6565 N. MacArthur Blvd.    
Irving, Texas   75039
 
(Address of Principal Executive Offices)   (Zip Code)
(214) 689-4300
 
(Registrant’s Telephone Number, Including Area Code)
Not Applicable
 
(Former Name or Former Address, if Changed Since Last Report)
     Check the appropriate box below if the Form 8-K filing is intended to simultaneously satisfy the filing obligation of the registrant under any of the following provisions (see General Instruction A.2. below):
o   Written communications pursuant to Rule 425 under the Securities Act (17 CFR 230.425)
 
o   Soliciting material pursuant to Rule 14a-12 under the Exchange Act (17 CFR 240.14a-12)
 
o   Pre-commencement communications pursuant to Rule 14d-2(b) under the Exchange Act (17 CFR 240.14d-2(b))
 
o   Pre-commencement communications pursuant to Rule 13e-4(c) under the Exchange Act (17 CFR 240.13e-4(c))
 
 

 


 

Item 5.02(e)   Departure of Directors or Certain Officers; Election of Directors; Appointment of Certain Officers; Compensatory Arrangements of Certain Officers
2010 Employee Stock Purchase Plan.
     At the annual meeting of stockholders of Commercial Metals Company (the “Company”), held on January 28, 2010 (the “Annual Meeting), the stockholders of the Company approved the Company’s 2010 Employee Stock Purchase Plan (the “ESPP”). The ESPP was adopted, subject to stockholder approval, by the board of directors of the Company (the “Board”) on November 23, 2009, and described in the Company’s definitive proxy statement for the Annual Meeting.
     The ESPP provides that each year during the term of the ESPP, unless the Compensation Committee of the Board determines otherwise, the Company will, through one or more specified periods throughout the year (“Offering Periods”), make an offer to each eligible employee of the Company and its subsidiaries (the “Eligible Employees”) of options to purchase the Company’s common stock at a discount through accumulated payroll deductions.
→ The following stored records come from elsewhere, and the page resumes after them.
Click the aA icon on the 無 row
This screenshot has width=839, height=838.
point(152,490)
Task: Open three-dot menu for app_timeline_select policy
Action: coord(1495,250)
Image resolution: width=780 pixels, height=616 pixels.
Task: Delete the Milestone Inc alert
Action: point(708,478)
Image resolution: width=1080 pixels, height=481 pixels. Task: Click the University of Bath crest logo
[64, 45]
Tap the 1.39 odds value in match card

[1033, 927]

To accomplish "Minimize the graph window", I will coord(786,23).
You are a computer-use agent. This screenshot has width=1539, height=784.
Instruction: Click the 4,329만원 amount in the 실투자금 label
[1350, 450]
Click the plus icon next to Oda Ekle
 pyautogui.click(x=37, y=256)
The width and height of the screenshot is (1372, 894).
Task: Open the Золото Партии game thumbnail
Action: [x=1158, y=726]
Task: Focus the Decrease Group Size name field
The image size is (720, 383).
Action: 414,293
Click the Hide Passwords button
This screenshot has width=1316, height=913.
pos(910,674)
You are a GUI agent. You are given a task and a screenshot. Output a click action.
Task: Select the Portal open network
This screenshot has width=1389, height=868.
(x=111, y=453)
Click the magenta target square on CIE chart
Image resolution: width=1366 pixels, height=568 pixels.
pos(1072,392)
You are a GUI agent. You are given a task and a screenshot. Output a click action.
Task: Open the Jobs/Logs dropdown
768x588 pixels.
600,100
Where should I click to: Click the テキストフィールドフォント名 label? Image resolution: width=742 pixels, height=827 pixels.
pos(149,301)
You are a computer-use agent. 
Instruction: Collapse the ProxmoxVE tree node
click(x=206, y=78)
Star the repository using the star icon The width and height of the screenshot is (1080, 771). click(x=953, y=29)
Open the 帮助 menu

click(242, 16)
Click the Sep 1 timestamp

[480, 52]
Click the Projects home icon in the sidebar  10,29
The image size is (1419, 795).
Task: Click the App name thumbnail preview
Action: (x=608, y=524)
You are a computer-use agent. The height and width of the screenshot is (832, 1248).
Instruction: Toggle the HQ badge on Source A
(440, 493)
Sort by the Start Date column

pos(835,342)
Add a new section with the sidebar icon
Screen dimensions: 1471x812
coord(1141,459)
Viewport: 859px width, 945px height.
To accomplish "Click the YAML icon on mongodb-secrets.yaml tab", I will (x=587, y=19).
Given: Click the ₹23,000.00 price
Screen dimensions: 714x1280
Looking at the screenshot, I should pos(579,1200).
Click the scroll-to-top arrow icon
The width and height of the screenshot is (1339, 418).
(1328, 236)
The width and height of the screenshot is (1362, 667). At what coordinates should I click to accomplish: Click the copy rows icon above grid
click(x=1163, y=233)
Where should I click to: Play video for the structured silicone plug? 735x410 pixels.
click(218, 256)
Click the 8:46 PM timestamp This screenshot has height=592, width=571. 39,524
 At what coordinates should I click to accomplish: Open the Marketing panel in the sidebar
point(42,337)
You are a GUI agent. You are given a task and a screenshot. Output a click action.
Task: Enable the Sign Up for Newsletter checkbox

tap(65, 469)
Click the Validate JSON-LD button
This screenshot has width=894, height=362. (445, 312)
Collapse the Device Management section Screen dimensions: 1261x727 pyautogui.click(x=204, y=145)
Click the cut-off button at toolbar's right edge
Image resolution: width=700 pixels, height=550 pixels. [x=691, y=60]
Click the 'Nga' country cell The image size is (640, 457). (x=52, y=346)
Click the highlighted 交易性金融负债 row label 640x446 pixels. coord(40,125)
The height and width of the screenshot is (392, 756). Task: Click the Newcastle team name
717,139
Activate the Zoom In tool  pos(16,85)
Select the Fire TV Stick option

Eligible Employees may participate by executing and delivering a subscription agreement. Through such subscription agreements, each Eligible Employee will be entitled to purchase a dollar amount or percentage of compensation of shares of common stock or a specific number of shares. Furthermore, no Eligible Employee will be granted an option that permits such employee to accrue rights to purchase shares of common stock at an annual rate that exceeds $25,000 worth of the Company’s common stock (determined on the date of grant of such option), pursuant to the ESPP.
     The option price for each Offering Period will be determined by the Compensation Committee and will not be less than (i) eighty-five percent (85%) of fair market value on the date of grant or (2) eighty-five percent (85%) of fair market value on the date the option is exercised, whichever is lower. The date of grant will be determined by the Compensation Committee. The expiration date of the options will be determined for each Offering Period by the Compensation Committee, but will not in any event be later than twenty-seven (27) months from the date of grant of the option. The fair market value of the Company’s common stock as of the date of grant and the date of exercise will be determined by a reasonable method or procedure established by the Compensation Committee and complying with the applicable rules under Section 423 of the Internal Revenue Code of 1986, as amended (the “Code”).
     The ESPP will be administered by the Compensation Committee, or such other committee of the Board as may be designated. Subject to certain adjustments, no more than 5,000,000 shares of the Company’s common stock may be sold pursuant to the ESPP. The ESPP continues until January 31, 2020 or until all of the Company’s shares of common stock reserved for the purposes of the ESPP have been subscribed for and sold, whichever is earlier; however, the Board has the power to alter, amend, suspend, or terminate the ESPP or any part thereof or any option thereunder at any time as it may deem proper and in the Company’s best interests.
     The ESPP is a tax qualified plan under Section 423 of the Code. In general, under a qualified ESPP, the employee does not have a taxable event at the time of grant of an option or at the time of exercise of an option, but will realize taxable income at the time such employee sells the shares. Shares of common stock acquired pursuant to the ESPP may be eligible for favorable federal income tax treatment if such shares are held by the employee for certain holding periods.
     Each executive officer qualifies for participation under the ESPP and may be eligible, along with all other Eligible Employees, to annually purchase the Company’s common stock at a discount below the market price. However, participation in the ESPP is voluntary and dependent upon each executive officer’s election to participate. Further, the benefit of participating will depend on the terms of the offerings (if any), the fair market value of the stock on the date of grant and the exercise day, and the length of time the employee holds onto such shares of common stock.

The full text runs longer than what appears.